--- 输入材料 ---

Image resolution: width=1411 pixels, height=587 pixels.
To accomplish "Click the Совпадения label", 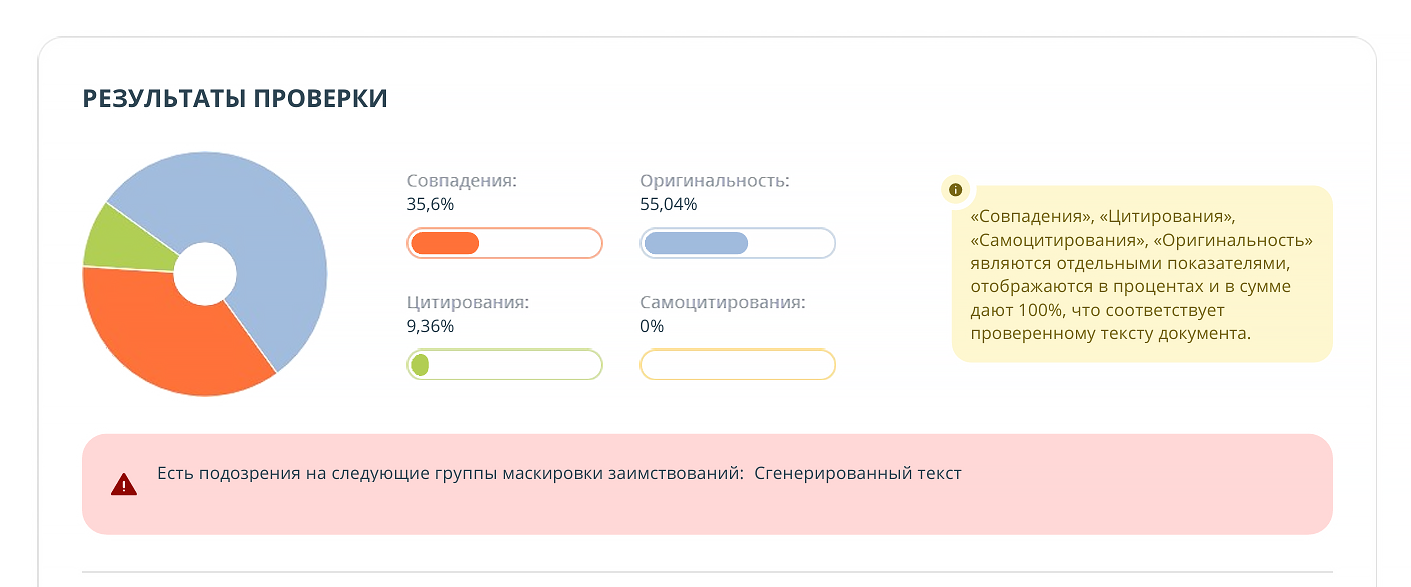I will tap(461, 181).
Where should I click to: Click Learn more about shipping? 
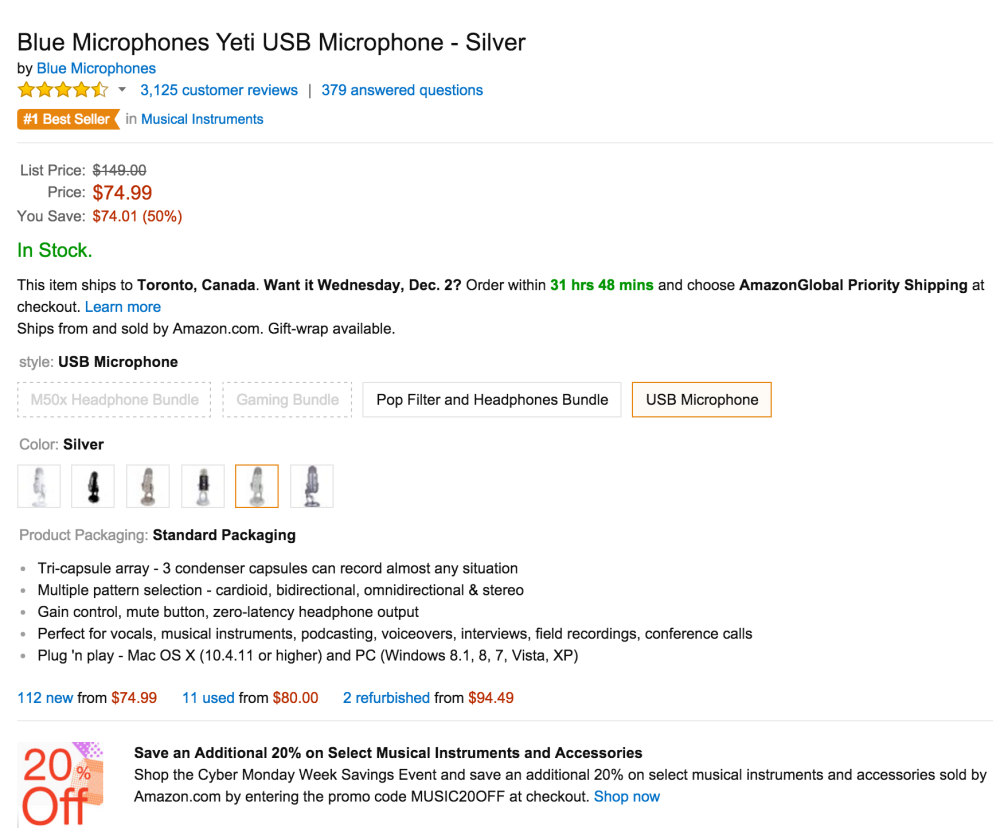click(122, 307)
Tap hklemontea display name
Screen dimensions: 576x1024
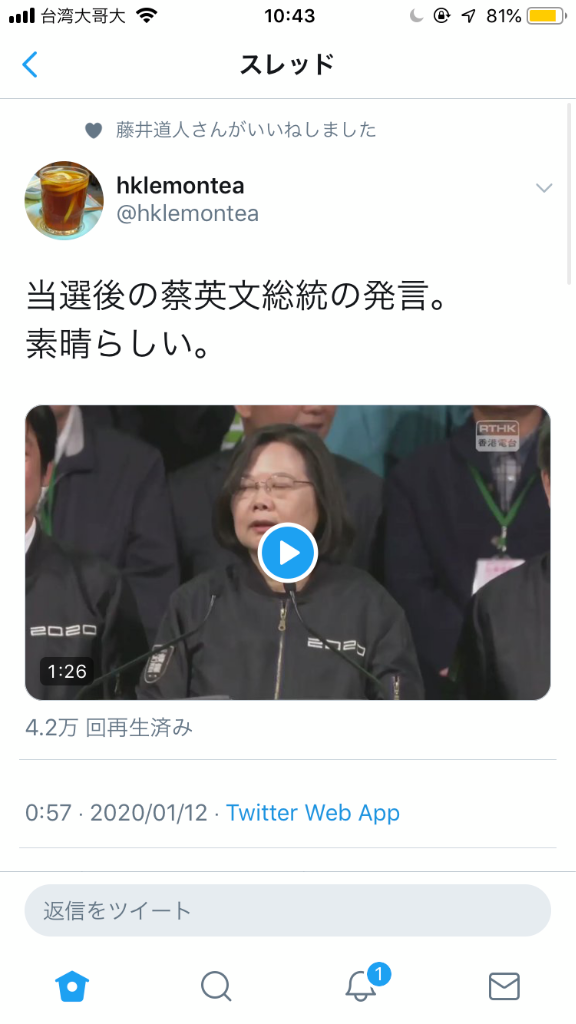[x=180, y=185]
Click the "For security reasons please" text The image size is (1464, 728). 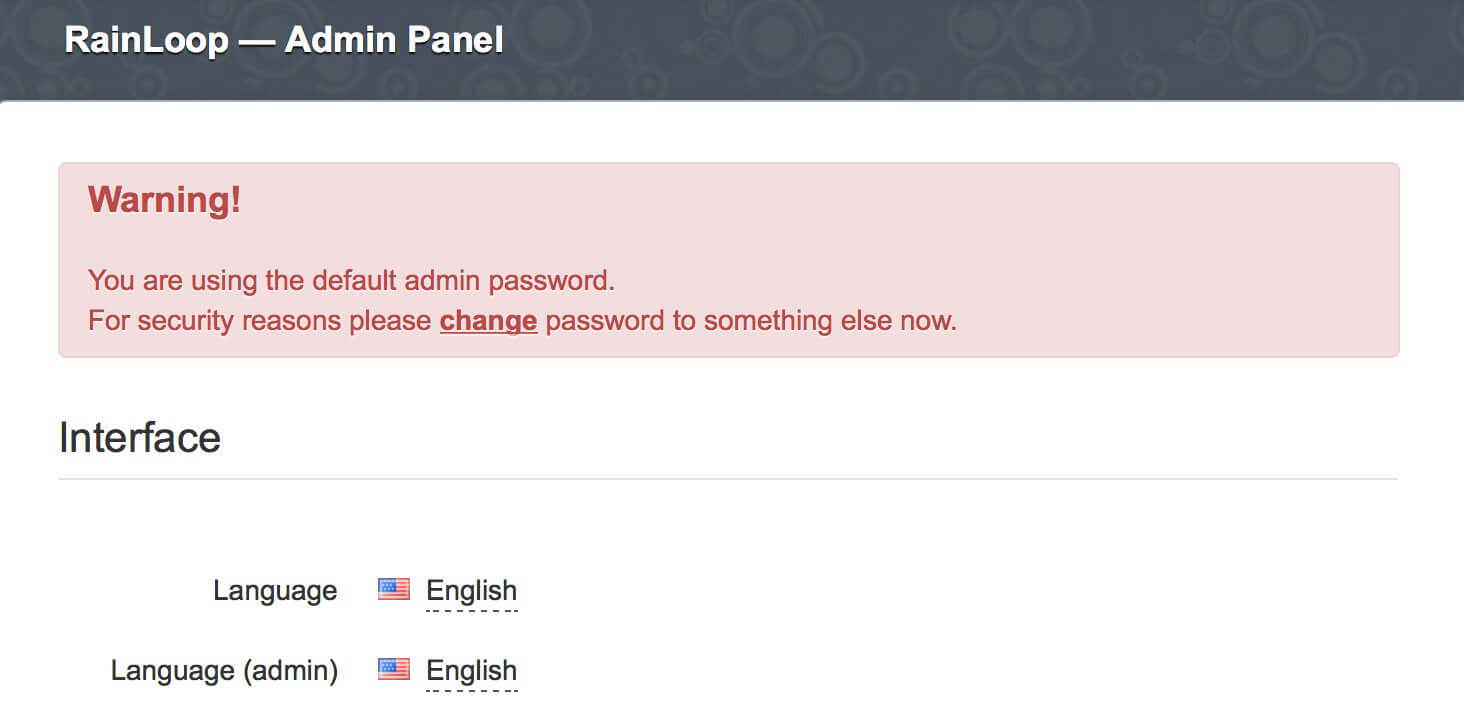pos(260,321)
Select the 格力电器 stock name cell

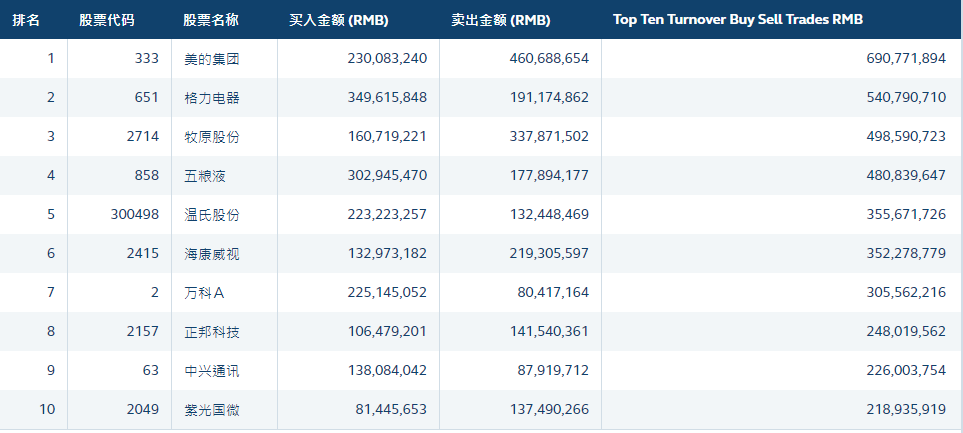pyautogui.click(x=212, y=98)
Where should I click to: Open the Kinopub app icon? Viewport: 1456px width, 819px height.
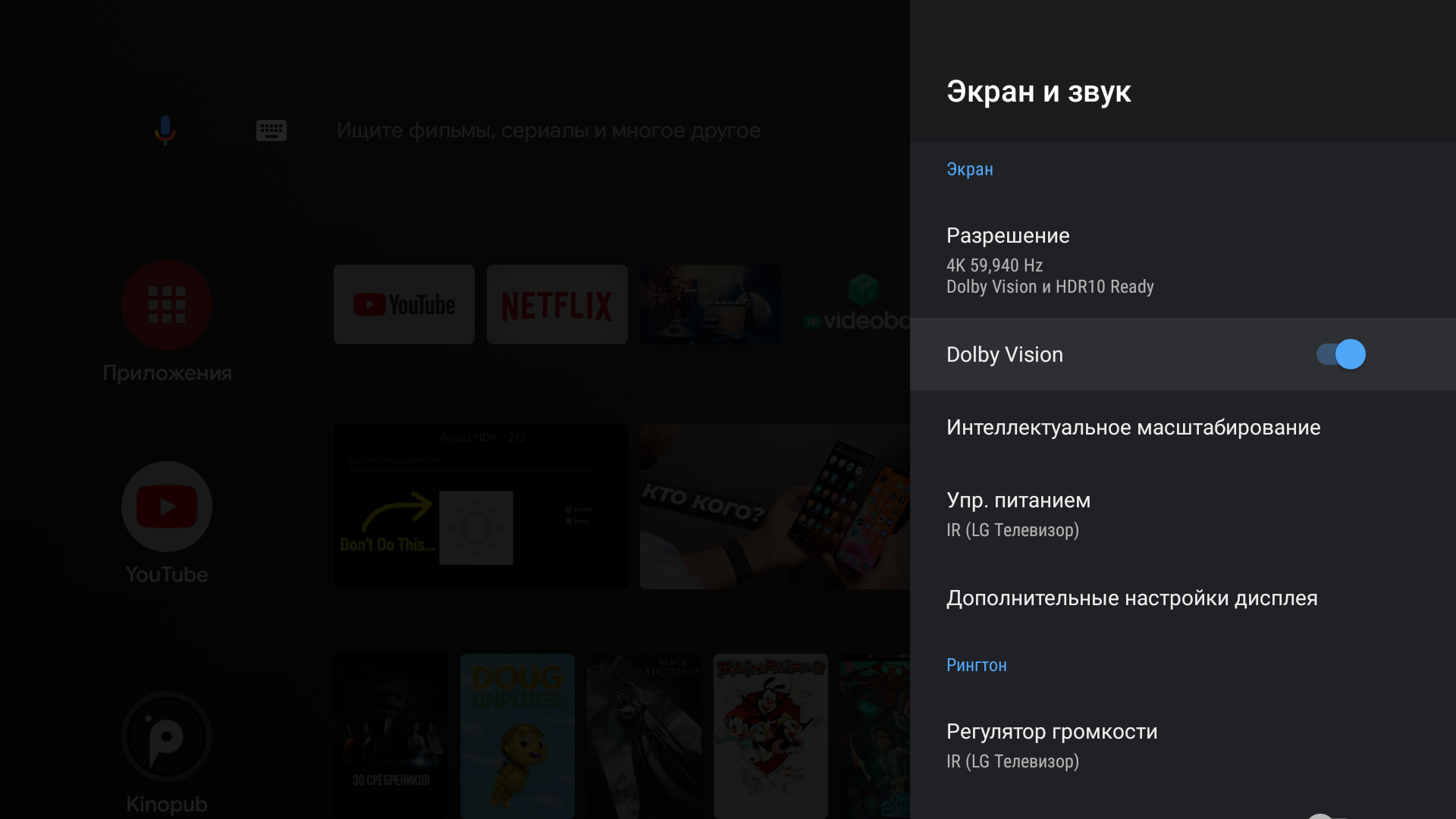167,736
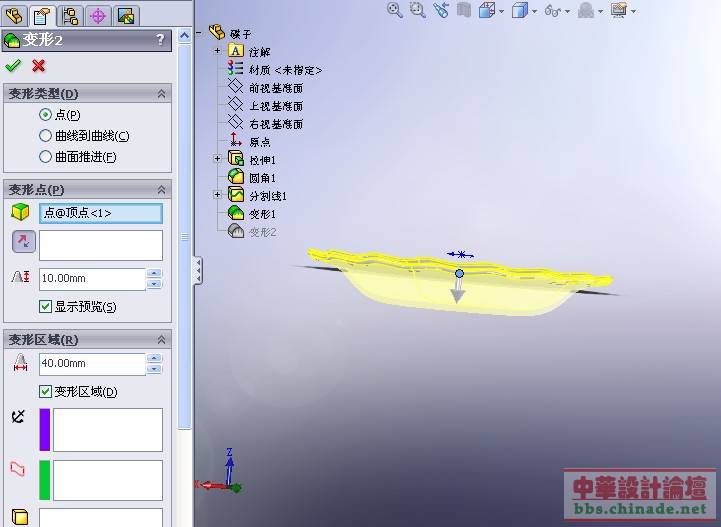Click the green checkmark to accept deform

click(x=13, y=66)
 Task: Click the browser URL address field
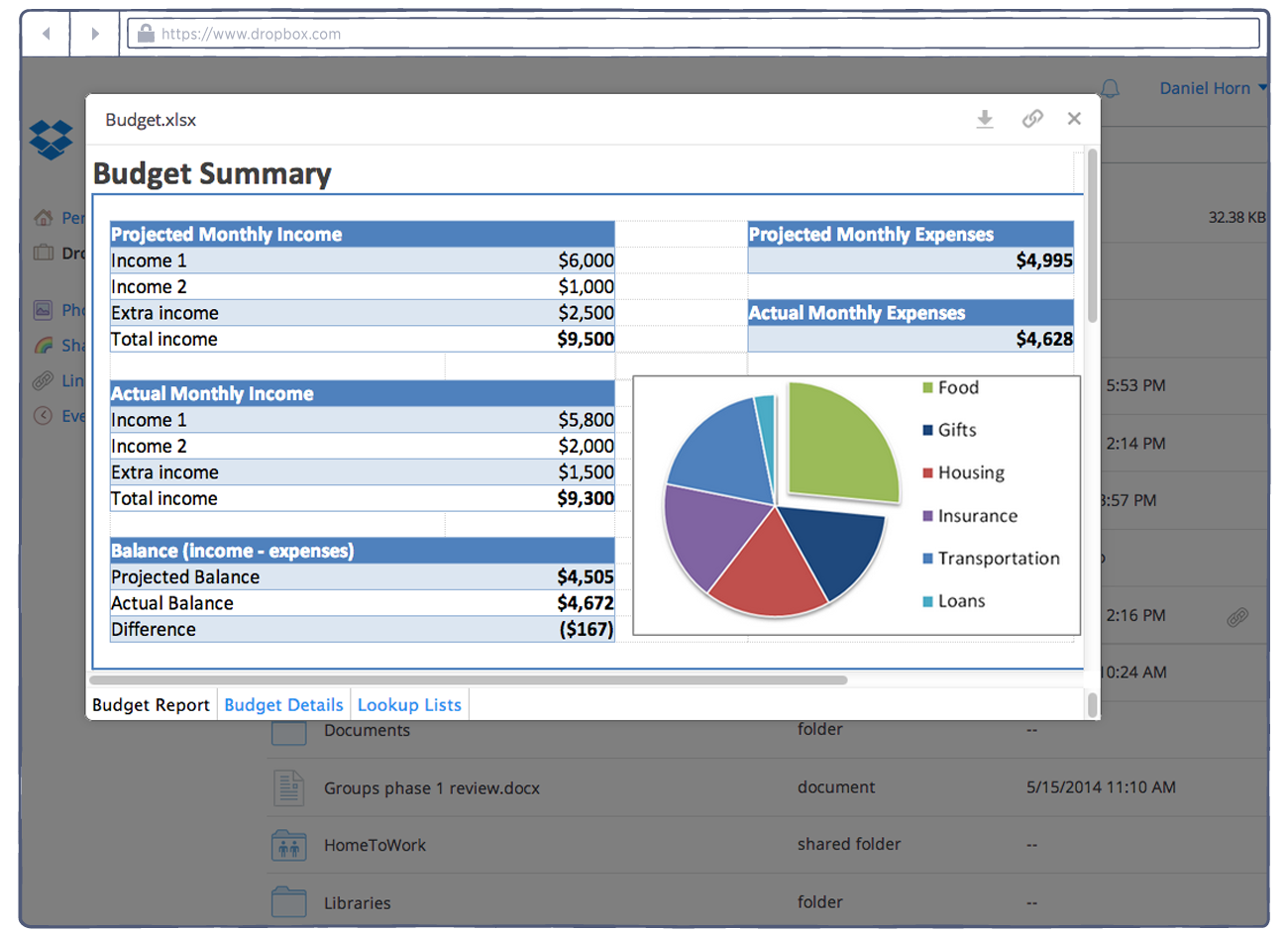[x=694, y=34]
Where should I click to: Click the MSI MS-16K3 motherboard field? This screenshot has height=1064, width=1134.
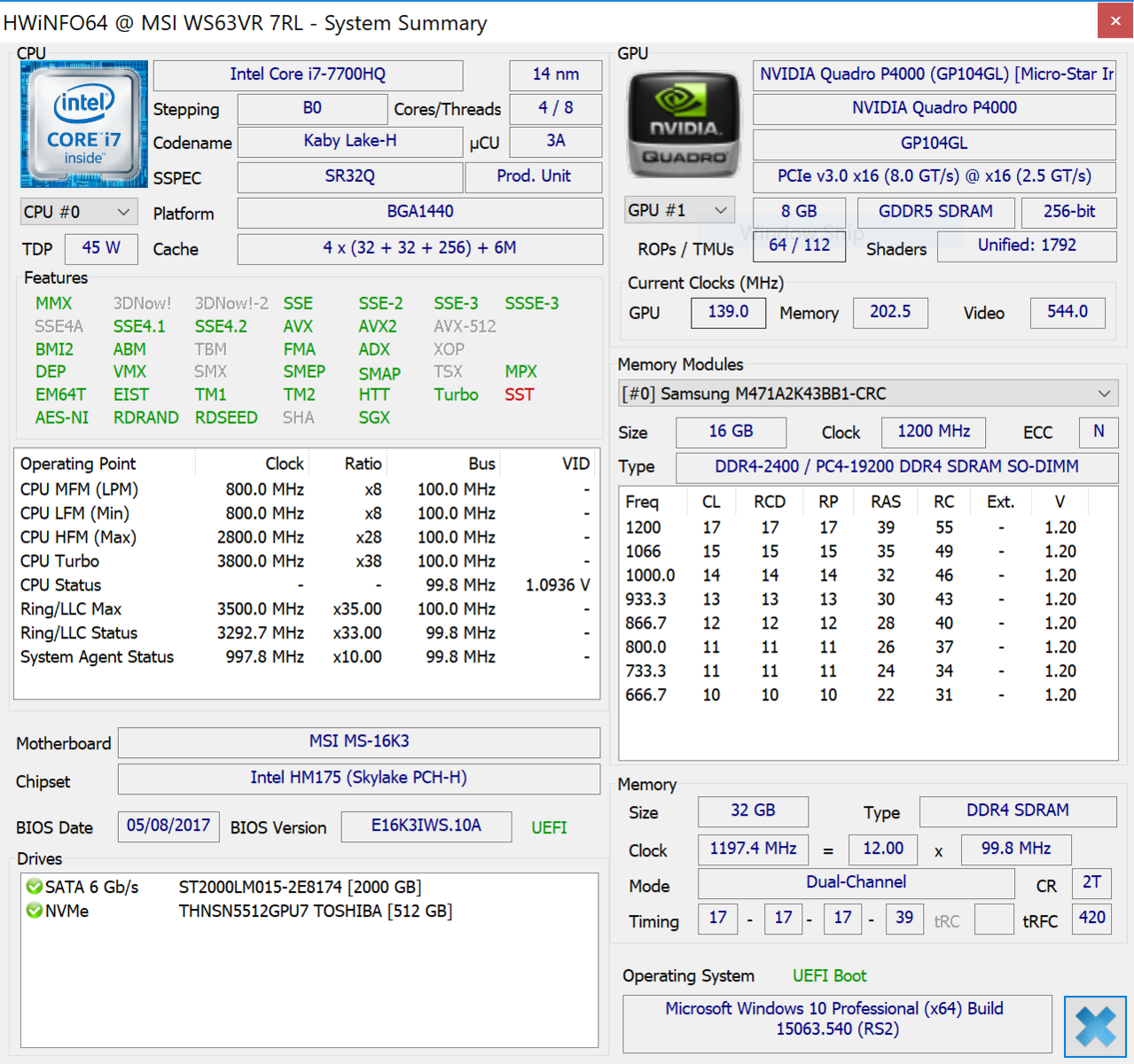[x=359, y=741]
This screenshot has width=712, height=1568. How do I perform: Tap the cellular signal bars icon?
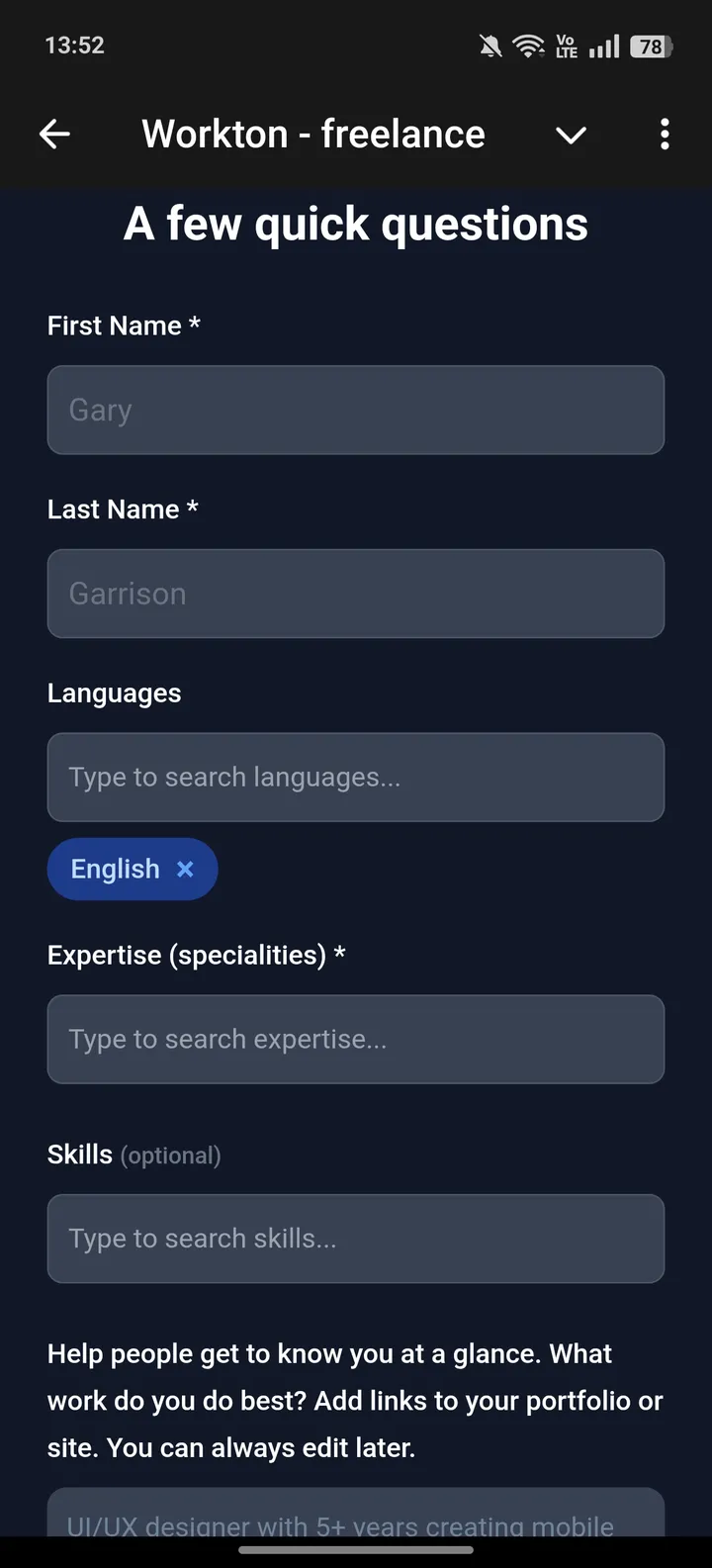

---

任务要求:
从包含"Task: Click the browser URL address field"的那一行起，到记录末尾止，将"motherboard"替换为"mainboard"，重新输出这些行，其余内容保持不变。输出中不含图片。

预期输出:
 Task: Click the browser URL address field
[x=694, y=34]
Where should I click to: Click the MSI MS-16K3 mainboard field? This screenshot has height=1064, width=1134.
[x=359, y=741]
This screenshot has width=712, height=1568. How do I perform: Tap the cellular signal bars icon?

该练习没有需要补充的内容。